Of course he was not satisfied with the answer I | gave him, and he evinced his displeasure and impatience in a variety of ways, and finally, by giving the signal to depart. Burckhardt says, 'It is a general opinion amongst the people, that inscriptions indicate hidden treasure, and that by reading or copying them, a knowledge is obtained where the treasure lies.'"

At Madeba Mr. Robinson describes a "large cistern, one hundred and thirty yards, by one hundred and fifteen deep, surrounded by a thick wall, well built. The ruins here are about half an hour in circumference, chiefly found on the crest of a round hill, and in the plain below extending westward.

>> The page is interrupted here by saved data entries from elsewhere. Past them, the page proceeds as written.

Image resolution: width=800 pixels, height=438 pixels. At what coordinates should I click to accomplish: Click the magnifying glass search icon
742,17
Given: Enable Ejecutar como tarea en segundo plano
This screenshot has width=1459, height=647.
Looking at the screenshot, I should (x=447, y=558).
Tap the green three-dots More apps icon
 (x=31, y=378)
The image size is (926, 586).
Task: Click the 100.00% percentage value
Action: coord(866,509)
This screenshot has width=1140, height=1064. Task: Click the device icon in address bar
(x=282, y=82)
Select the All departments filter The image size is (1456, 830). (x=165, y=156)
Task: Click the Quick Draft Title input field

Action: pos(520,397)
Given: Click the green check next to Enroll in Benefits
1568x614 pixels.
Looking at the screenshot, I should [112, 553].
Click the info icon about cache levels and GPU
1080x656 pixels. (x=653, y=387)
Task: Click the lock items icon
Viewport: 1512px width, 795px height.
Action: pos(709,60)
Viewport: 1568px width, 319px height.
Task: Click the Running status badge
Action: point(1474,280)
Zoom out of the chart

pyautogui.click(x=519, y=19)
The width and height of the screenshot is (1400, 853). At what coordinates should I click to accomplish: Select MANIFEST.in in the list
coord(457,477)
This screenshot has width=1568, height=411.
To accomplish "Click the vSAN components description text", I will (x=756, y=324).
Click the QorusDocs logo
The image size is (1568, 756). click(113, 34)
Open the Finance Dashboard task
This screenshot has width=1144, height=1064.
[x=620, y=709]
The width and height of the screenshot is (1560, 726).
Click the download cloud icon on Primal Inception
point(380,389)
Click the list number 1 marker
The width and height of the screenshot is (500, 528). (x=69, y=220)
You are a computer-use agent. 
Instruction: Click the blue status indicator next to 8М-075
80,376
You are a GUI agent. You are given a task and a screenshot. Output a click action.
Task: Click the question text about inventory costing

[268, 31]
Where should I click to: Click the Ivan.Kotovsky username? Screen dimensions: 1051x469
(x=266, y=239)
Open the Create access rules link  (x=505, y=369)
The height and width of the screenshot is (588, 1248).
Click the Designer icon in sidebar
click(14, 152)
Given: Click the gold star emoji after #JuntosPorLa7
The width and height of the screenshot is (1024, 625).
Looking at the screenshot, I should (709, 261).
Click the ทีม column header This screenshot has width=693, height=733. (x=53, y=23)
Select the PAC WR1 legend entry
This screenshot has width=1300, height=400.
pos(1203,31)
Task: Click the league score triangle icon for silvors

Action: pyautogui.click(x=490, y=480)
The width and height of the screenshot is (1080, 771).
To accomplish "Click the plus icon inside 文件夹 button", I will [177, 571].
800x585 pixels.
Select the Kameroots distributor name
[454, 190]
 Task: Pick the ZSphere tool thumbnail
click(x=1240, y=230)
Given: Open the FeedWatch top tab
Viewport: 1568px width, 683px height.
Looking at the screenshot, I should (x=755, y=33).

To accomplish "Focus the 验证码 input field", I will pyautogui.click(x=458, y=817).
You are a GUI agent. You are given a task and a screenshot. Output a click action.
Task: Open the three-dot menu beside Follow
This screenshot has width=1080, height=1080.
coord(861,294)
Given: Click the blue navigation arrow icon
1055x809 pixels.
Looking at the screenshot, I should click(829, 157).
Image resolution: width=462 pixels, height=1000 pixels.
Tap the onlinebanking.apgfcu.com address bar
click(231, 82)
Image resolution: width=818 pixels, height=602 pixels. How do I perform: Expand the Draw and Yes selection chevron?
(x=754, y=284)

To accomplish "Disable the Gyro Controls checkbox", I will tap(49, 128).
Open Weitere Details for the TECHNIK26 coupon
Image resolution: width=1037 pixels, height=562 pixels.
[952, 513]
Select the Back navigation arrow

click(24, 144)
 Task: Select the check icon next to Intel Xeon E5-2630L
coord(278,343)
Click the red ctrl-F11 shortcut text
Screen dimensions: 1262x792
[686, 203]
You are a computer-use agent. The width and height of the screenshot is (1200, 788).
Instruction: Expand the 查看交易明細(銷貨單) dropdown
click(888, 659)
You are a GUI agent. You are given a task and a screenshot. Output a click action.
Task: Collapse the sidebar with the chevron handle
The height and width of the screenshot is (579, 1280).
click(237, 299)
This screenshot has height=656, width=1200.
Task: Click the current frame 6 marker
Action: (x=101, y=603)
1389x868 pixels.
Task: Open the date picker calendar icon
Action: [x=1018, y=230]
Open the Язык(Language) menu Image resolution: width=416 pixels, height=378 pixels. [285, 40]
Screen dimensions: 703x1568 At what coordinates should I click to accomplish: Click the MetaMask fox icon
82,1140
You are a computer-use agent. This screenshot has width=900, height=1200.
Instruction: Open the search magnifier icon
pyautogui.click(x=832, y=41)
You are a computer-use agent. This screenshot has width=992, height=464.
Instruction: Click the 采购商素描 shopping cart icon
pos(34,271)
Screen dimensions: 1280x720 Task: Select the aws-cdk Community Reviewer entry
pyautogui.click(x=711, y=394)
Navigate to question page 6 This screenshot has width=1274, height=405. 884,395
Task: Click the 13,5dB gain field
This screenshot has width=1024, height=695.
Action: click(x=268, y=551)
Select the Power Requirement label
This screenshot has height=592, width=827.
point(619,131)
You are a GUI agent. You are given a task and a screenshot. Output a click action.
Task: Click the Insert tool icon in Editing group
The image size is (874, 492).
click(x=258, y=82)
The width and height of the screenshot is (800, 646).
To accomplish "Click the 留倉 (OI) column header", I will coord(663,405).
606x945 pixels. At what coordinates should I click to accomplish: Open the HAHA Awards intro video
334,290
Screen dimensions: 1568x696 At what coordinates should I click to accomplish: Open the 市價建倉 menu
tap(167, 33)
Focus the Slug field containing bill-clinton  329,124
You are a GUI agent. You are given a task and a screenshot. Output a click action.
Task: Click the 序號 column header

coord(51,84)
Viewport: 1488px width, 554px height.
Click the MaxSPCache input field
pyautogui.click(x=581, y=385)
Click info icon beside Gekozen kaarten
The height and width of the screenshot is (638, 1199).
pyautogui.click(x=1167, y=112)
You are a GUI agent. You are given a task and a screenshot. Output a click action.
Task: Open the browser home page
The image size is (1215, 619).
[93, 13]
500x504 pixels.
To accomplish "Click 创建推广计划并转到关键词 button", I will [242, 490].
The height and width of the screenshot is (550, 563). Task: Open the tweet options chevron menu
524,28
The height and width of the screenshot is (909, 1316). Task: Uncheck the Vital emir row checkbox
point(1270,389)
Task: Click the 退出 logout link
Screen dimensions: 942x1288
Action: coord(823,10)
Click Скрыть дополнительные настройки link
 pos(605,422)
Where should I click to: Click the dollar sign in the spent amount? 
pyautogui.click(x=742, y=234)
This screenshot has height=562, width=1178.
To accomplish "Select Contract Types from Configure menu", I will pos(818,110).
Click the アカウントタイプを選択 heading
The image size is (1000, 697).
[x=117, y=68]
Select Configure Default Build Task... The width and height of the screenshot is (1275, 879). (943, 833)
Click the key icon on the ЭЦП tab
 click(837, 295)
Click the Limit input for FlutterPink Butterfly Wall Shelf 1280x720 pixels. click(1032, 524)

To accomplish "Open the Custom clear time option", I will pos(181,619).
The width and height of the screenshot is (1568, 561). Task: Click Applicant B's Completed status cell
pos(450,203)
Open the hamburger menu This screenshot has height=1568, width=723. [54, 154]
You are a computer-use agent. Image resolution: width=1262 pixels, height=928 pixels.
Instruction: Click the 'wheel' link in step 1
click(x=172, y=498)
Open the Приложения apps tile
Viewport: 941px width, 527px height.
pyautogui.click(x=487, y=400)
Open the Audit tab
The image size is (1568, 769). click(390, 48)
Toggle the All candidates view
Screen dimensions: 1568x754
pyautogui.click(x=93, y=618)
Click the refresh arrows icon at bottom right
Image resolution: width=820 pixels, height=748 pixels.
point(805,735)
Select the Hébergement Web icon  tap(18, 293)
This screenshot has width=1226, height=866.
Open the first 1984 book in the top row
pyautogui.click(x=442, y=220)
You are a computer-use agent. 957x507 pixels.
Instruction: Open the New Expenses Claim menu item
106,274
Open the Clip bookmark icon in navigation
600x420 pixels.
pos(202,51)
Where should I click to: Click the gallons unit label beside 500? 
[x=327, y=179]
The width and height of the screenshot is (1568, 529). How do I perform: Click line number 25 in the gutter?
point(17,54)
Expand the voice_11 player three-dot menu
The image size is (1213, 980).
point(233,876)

Not a single edifice is left standing, though there are some fragments of a temple on the west side, built of large blocks of stone, apparently of high antiquity." At Hesban, he says, "The ruins of a considerable town still exist, covering the sides of an insulated hill, but scarcely a single edifice is left entire. The view from the summit is very extensive, embracing the ruins of a vast number of cities, standing at short intervals from one another."

MOAB, PLAINS OF. In the narrative of the journeyings of the Israelites, we read that from Dibon Gad they removed to Almon Diblathaim, and next pitched in the mountains of Abarim, before Nebo: "And they departed from the mountains of Abarim, and pitched in the plains of Moab, by Jordan, near Jericho." (Numb. 33. 48.)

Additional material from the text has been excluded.